It is always interesting to describe an argument one disagrees with as “convoluted”. My argument was not convoluted; the hon. Gentleman just disagrees with it. His argument was not convoluted either; I just disagree with him. I have made clear when the regulations will be brought forward—before Royal Assent—and I do not think I need to say any more than that.
I turn to amendment 4. In the modern economy, many people work in roles that encompass several different tasks and responsibilities, so it is likely that some workers who contribute to the delivery of important public services do not do so for 100% of their time. None the less, if such workers were absent during strike action, their absence would undermine the service. For example, a deputy headteacher might teach for only part of their time, spending the rest of the time on planning and management. That is why the Government propose to include all those “normally engaged” in important public services within the scope of the 40% threshold. We believe that that phrase is easy to understand and correctly encompasses those whose absence would adversely impact the public service.
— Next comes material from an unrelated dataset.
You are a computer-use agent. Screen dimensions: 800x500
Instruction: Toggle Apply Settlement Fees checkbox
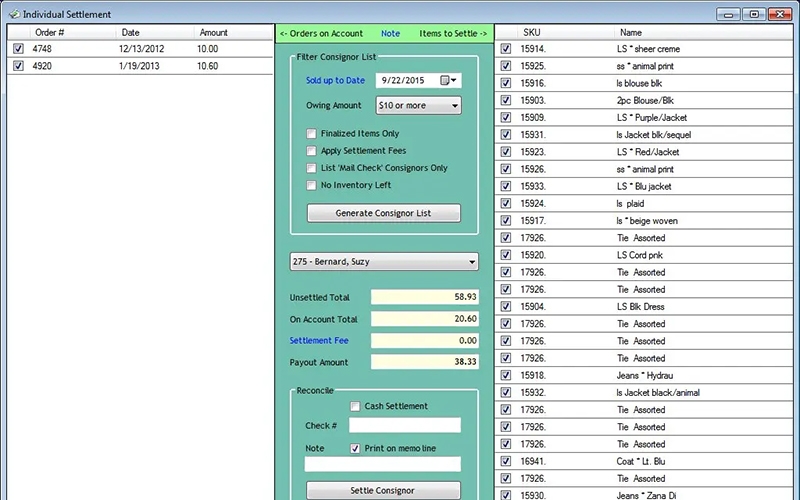pos(313,151)
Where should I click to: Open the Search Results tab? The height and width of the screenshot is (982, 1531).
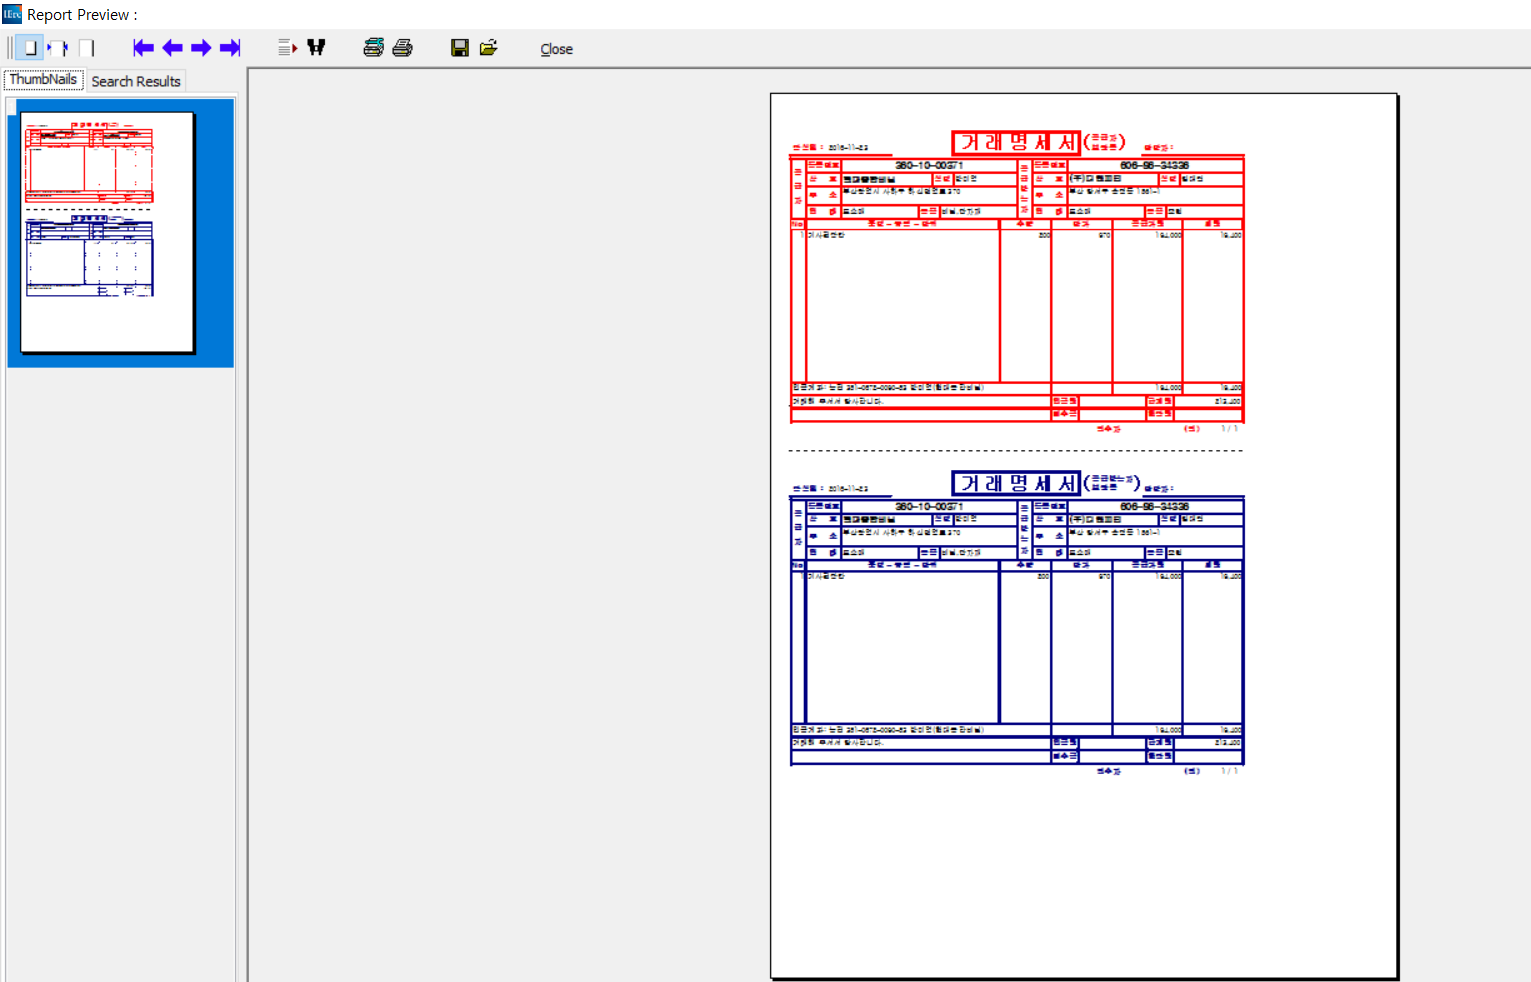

On amendment 6, we have included so-called ancillary workers in the scope of the 40% threshold because they are often central to the operation of the important public services cited. For example, while hospital cleaners and rescue centre call staff are not front-line surgeons or firefighters, their work is critical to ensuring that front-line staff can deliver the service. Their absence can make the difference between the ability to run a service and it shutting down during the period of strike.
As I said, the Government consulted on these issues over the summer, and we are currently analysing the responses. That will help us in preparing the regulations, and I will take all views into account as we develop the secondary legislation to implement the detail of the threshold. For those reasons, I ask the hon. Gentleman to withdraw amendment 4.